Ensure, when you can, that you are getting an appropriate amount of good quality sleep to reduce eye fatigue, muscular fatigue and poor concentration.
Managing Additional Personal Factors
Use hydrating eye drops if you have an underlying condition or are taking medication that can cause dry eyes.
Undergo regular eye tests to ensure early identification of visual acuity issues and to ensure that your current corrective lenses are appropriate for use.
Depending on your refractive issues, the standard reading or distance glasses may not be the best option for use when looking at the screen. In these instances, corrective lenses specific for DSE and screen use that have different lens design, power, tint or coatings may be prescribed.
In other cases, corrective lenses may not be sufficient to correct issues with eye focusing and coordination and vision therapy, or vision training may be required to improve communication between the eyes and the brain and improve vision.
What Can Employers Do To Reduce Risk of DES Among Their Staff
There are a number of steps employers can take to reduce the risk of work related DES symptoms.
Ensure any screens provided, including laptops and tablets, are appropriate for required use and can be positioned correctly to reduce adverse postures.
Ensure staff are provided with appropriate workstation furniture and equipment to allow them to adopt appropriate DSE postures at the workstation, home and office.
Ensure appropriate lighting, humidity and ventilation levels in work spaces.
Encourage staff to take regular microbreaks from the screens and desks by fostering a collaborative work environment, encouraging face to face meetings when in the office, encouraging voice only virtual meetings where appropriate and providing wireless headsets for virtual meetings.
Provide regular eye tests for employees.

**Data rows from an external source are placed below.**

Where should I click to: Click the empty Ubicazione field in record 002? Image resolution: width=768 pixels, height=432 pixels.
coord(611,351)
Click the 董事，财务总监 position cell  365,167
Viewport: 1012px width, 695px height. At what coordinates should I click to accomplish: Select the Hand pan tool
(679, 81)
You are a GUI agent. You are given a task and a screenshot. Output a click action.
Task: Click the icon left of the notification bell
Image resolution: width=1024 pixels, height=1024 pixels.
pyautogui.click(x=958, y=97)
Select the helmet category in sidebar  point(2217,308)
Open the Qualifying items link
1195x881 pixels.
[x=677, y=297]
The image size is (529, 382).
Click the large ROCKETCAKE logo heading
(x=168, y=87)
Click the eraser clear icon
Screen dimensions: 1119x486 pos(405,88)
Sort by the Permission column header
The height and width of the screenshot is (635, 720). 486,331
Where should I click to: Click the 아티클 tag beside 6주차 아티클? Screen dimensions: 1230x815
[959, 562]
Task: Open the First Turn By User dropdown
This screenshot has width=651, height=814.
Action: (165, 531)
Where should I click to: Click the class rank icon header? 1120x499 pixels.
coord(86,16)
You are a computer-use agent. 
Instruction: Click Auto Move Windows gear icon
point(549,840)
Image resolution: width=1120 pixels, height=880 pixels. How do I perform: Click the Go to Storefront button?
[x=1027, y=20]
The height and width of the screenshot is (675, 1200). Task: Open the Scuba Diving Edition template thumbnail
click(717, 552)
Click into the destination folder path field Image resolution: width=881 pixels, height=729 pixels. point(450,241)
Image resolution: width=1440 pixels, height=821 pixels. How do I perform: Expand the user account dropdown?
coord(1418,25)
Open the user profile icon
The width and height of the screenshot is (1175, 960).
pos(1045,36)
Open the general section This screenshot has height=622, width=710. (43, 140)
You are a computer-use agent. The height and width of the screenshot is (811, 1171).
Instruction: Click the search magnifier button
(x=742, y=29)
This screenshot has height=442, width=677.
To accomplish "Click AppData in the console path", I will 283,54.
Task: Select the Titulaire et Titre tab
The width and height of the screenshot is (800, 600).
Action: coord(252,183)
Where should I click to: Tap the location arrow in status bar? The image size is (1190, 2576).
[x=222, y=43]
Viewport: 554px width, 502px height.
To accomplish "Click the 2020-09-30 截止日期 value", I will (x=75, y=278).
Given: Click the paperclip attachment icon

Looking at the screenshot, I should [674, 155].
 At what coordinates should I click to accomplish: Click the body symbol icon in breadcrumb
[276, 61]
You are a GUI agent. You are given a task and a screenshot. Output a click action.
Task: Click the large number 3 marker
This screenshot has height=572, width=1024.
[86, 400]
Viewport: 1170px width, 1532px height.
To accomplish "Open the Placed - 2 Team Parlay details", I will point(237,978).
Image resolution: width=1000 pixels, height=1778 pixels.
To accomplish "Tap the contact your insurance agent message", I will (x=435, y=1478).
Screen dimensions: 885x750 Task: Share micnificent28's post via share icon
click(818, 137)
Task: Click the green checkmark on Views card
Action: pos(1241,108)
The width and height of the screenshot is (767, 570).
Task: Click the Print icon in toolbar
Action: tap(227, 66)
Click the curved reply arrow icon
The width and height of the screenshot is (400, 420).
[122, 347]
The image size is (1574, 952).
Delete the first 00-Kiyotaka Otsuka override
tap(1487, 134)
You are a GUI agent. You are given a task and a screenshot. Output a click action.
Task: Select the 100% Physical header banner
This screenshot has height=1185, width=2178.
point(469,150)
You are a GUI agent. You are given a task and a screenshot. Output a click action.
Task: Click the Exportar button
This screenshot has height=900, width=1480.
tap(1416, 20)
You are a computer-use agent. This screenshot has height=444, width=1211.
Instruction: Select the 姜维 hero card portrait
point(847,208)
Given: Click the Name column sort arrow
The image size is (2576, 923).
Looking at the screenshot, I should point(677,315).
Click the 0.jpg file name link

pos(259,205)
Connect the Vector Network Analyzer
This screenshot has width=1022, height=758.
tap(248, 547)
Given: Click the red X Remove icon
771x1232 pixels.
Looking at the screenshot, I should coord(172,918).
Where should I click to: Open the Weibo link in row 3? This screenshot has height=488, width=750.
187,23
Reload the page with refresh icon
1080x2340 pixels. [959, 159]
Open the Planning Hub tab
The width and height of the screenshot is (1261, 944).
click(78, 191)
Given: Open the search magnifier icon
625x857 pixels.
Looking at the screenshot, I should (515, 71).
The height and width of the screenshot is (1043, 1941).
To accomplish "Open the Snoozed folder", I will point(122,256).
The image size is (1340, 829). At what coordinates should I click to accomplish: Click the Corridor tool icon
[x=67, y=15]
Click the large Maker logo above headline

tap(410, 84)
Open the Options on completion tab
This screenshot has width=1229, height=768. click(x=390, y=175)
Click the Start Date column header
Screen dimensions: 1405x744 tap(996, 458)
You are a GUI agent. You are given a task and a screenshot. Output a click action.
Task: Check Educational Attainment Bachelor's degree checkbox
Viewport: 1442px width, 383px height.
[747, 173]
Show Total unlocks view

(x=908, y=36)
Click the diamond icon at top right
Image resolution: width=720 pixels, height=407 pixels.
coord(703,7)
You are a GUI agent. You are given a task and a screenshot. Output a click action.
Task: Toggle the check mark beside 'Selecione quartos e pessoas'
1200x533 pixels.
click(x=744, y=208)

This is a legal obligation here in Ireland for DSE users These can be provided onsite for convenience. The onsite eye test for DSE users is the Keystone Vision Screening test. This test assesses near, mid and distance vision as well as eye coordination, fusion, colour vision, depth perception and peripheral vision. This test identifies employees that required further visual assessment for corrective lenses for DSE use.
Digital eye strain and the effects of increased screen use seems like an inevitability, a consequence of modern technology but it is possible to reduce and even avoid the negative impact of screen use by ensuring frequent breaks, appropriate equipment, appropriate positioning and optical self care.